Prompt: This task calls for the lines below starting at the one containing "Given: Open the Dashboard tab" and ending at the one containing "Open the three-dot menu for Paid Shopping", repeated exactly with both ends kept and pictures left out.

(Stored records)
Segment Open
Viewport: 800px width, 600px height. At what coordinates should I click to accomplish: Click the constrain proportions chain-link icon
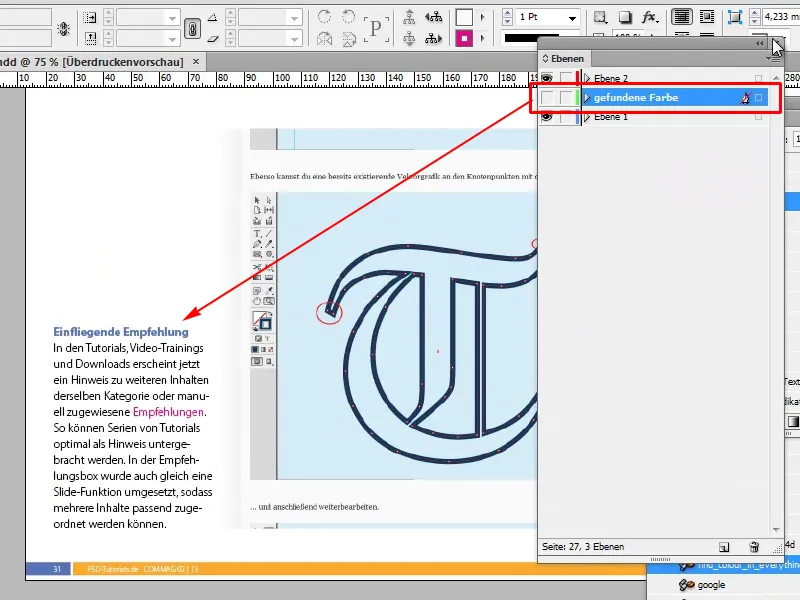tap(192, 28)
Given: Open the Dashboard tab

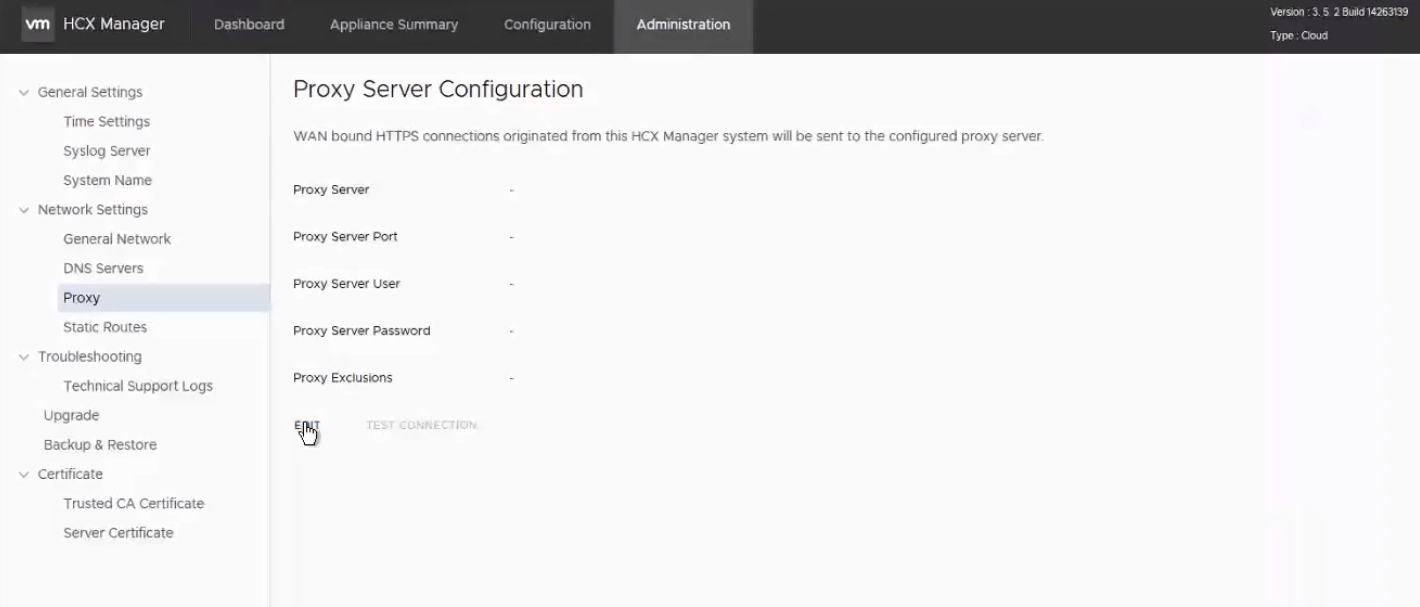Looking at the screenshot, I should tap(249, 25).
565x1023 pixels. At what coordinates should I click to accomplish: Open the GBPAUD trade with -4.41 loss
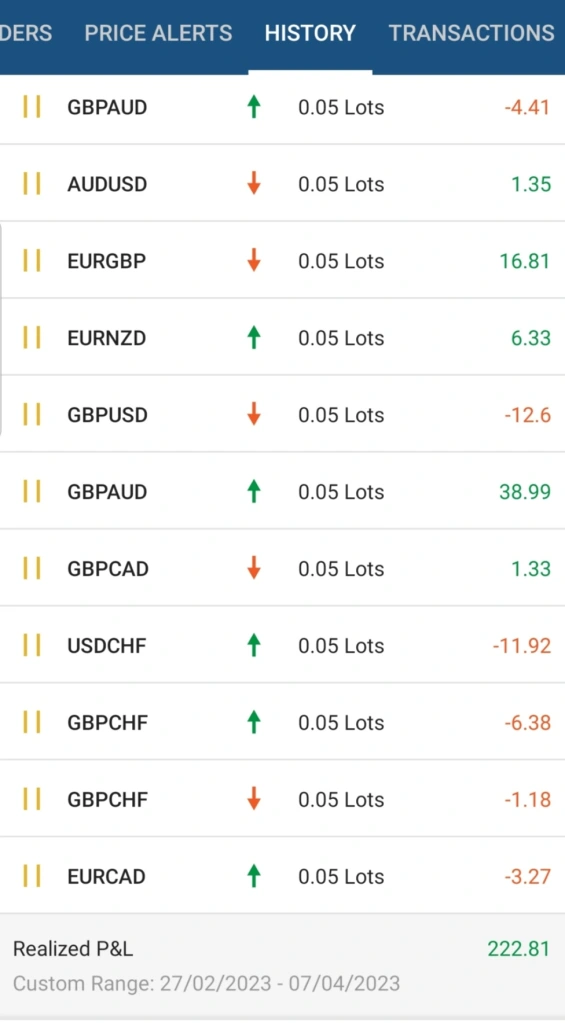point(282,106)
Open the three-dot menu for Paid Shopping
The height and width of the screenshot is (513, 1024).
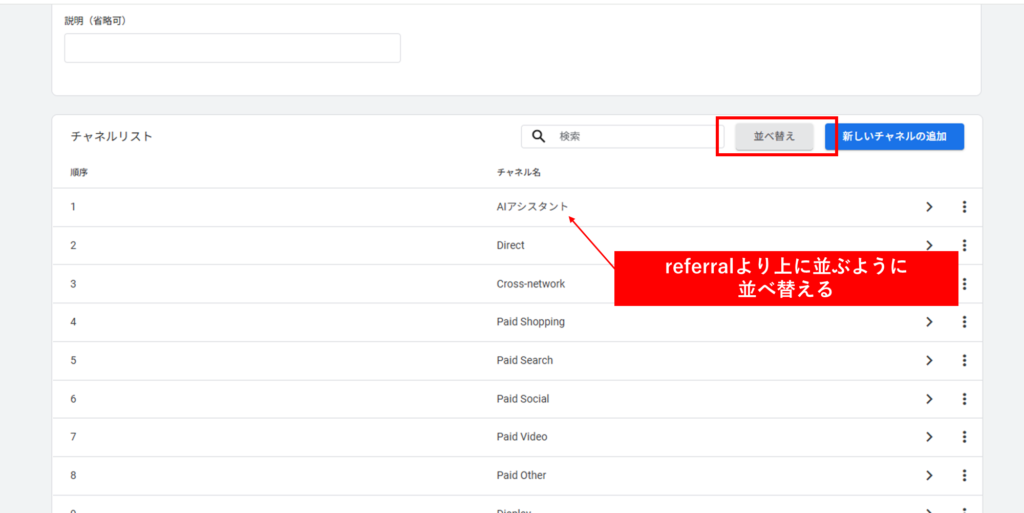(x=964, y=322)
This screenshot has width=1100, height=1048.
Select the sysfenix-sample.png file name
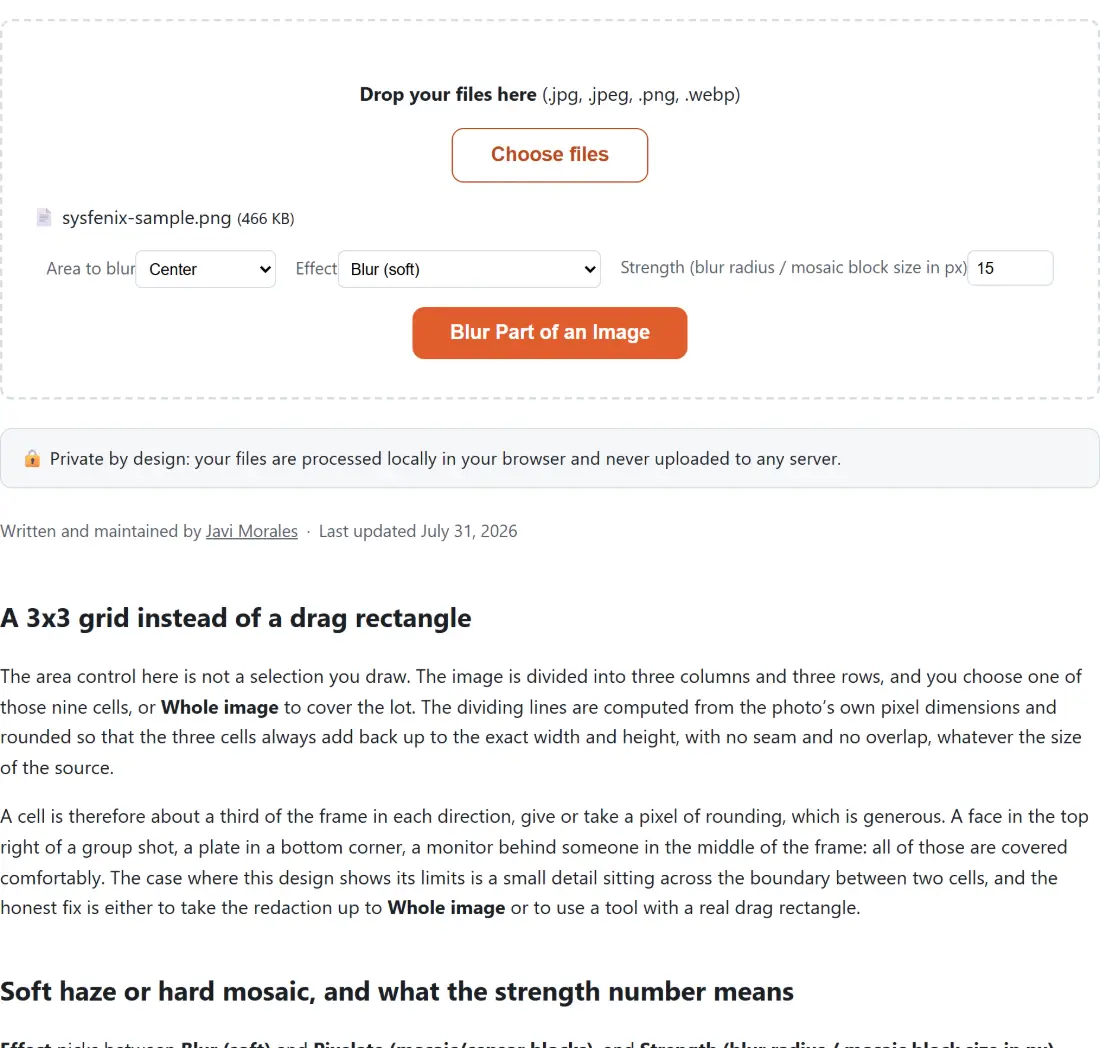147,218
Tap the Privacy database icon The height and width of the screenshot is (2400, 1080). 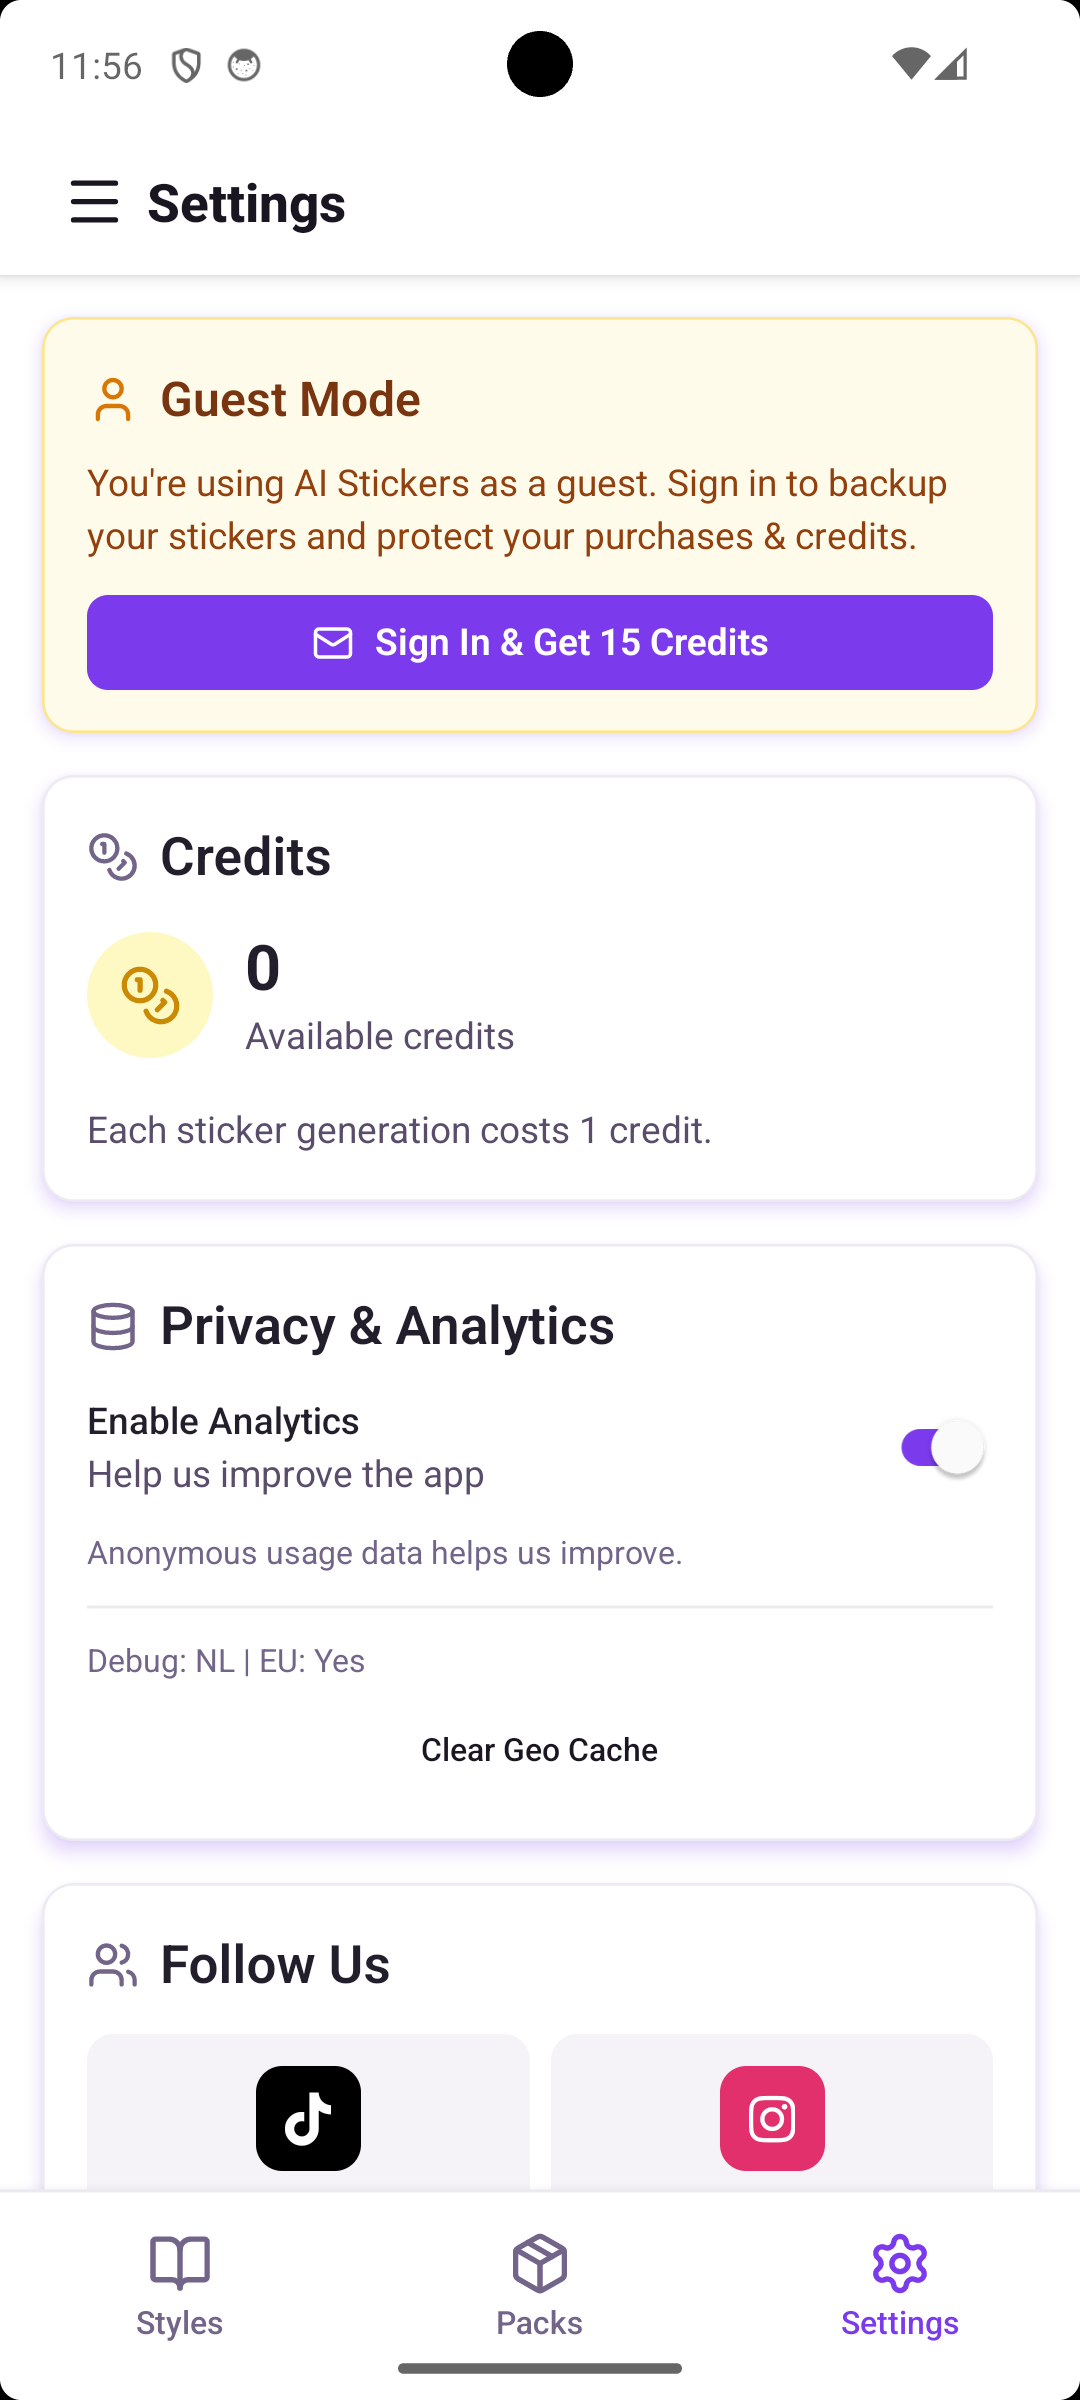click(113, 1327)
Segment Closed
Exercise response:
Given: Open the Dashboard tab

Looking at the screenshot, I should tap(249, 25).
565x1023 pixels. At what coordinates should I click to accomplish: Open the GBPAUD trade with -4.41 loss
point(282,106)
Open the three-dot menu for Paid Shopping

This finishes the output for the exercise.